Da er schon so viele Blumen aus den verbotenen Bereichen sammelte, setzte er sie auch zu seinem Vorteil ein — er verschenkte sie an die Schwestern, die mit ihm übten. Sie reagierten verwirrt darauf, daß er ihnen Blumen aus den verbotenen Bereichen schenkte. Er erklärte, die Schwestern, die ihn ausbildeten, wären für ihn etwas Besonderes, daher wolle er ihnen nicht irgendwelche Blumen schenken. Abgesehen davon, daß dies sie erröten ließ, entschärfte diese Erklärung auch den ansonsten unvermeidbaren Verdacht, wenn er sich häufig in verbotenen Bereichen aufhielt.

Soweit Richard feststellen konnte, gab es an die zweihundert Schwestern, aber nur sechs arbeiteten mit ihm.

Die Schwestern Tovi und Cecilia waren älter und so liebevoll wie vernarrte Großmütter. Tovi brachte immer Kekse oder eine andere Kleinigkeit zu ihren Sitzungen mit. Cecilia bestand darauf, ihm das Haar mit den Fingern aus der Stirn zu streichen und ihm dorthin einen Kuß zu geben, bevor sie nach getaner Arbeit aufbrach. Beide erröteten heftig, als er ihnen seltene Blumen schenkte. Richard fiel es schwer, sich die beiden als mögliche Feinde vorzustellen.

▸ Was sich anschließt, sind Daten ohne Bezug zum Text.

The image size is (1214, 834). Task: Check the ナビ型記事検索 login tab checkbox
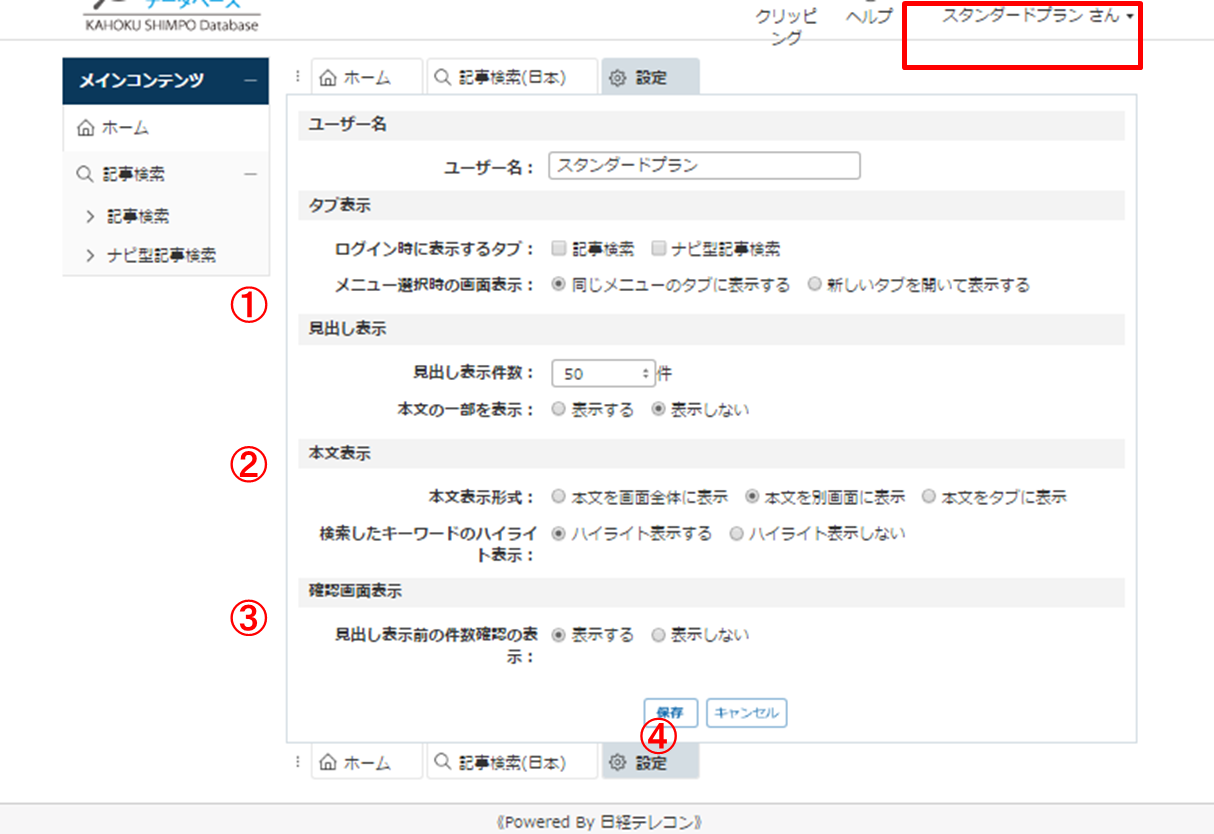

Als Schwester Merissa zum ersten Mal an seiner Tür erschien, hätte Richard fast seine Zunge verschluckt. Ihr dunkles Haar und die Art, wie sie ihr rotes Kleid ausfüllte, ließen ihn stammeln wie einen Trottel. Schwester Nicci, die niemals eine andere Farbe trug als Schwarz, hatte die gleiche Wirkung auf ihn. Wenn Schwester Nicci ihn mit ihren blauen Augen durchbohrte, hatte er Mühe, das Atmen nicht zu vergessen.

Die Schwestern Merissa und Nicci waren älter als Pasha — in seinem Alter oder höchstens vielleicht ein paar Jahre älter. Sie traten selbstsicher und mit gesetztem Charme auf. Obwohl Merissa dunkel und Nicci blond war, schienen sie aus demselben seltenen Holz geschnitzt zu sein.

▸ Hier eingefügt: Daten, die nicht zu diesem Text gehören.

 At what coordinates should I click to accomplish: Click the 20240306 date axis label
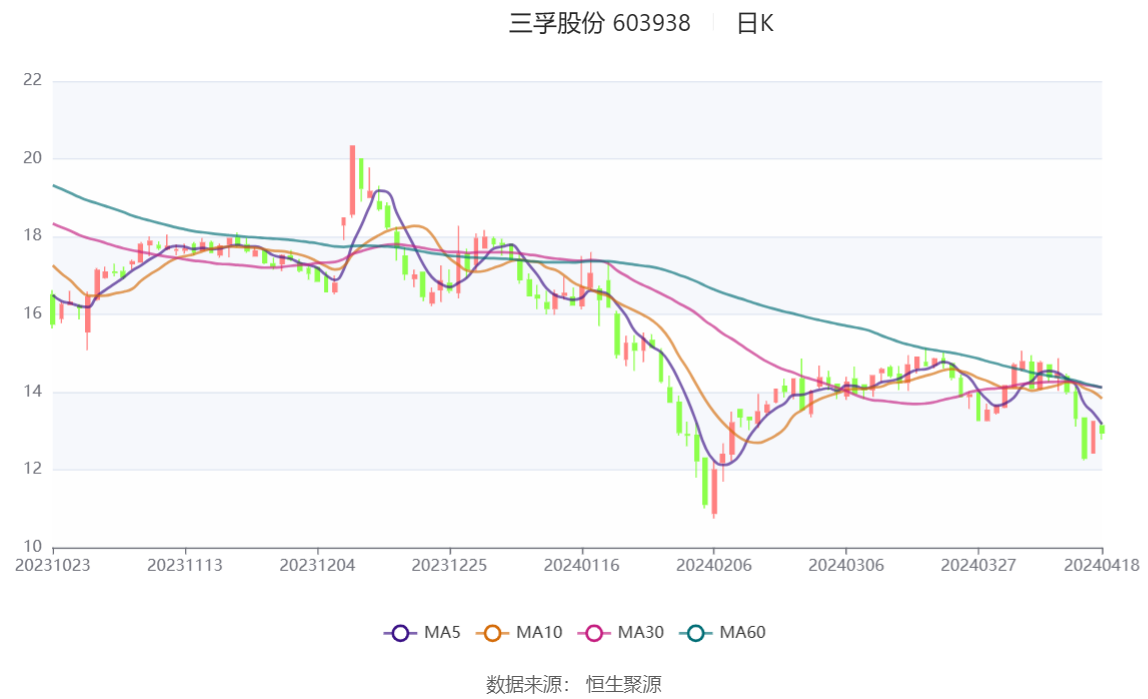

Ihrer beider Han verstrahlte eine Kraft, die sie fast erglühen ließ. Manchmal glaubte Richard, er könne die Luft um sie geradezu knistern hören. Die beiden gingen nicht. Sie schwebten dahin — wie Schwäne, kühl und heiter. Und doch war Richard überzeugt, daß sie beide mit ihrem freundlichen Lächeln Eisenerz zum Schmelzen bringen konnten.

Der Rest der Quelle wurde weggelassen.